Stored data entries:
+++

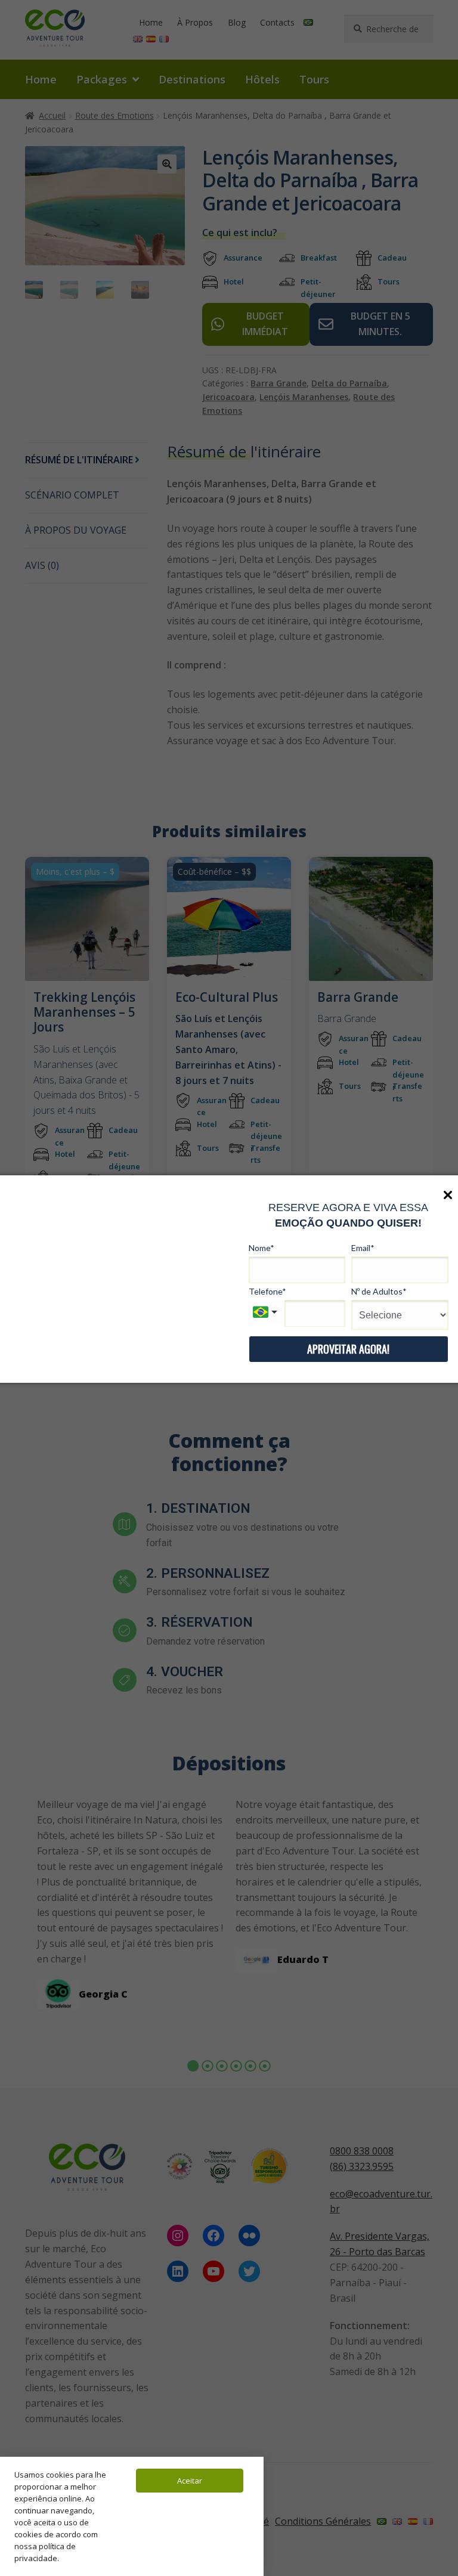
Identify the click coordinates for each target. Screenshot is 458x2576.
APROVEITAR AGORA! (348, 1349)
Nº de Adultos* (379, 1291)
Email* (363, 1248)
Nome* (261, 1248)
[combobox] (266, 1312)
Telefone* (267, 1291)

+++

DESCRIPTION OF THE TASK: What should come out is the exact run of lines from the one holding "APROVEITAR AGORA! (348, 1349)" through the end of the records above, and nothing besides.

WRITTEN ANSWER:
APROVEITAR AGORA! (348, 1349)
Nº de Adultos* (379, 1291)
Email* (363, 1248)
Nome* (261, 1248)
[combobox] (266, 1312)
Telefone* (267, 1291)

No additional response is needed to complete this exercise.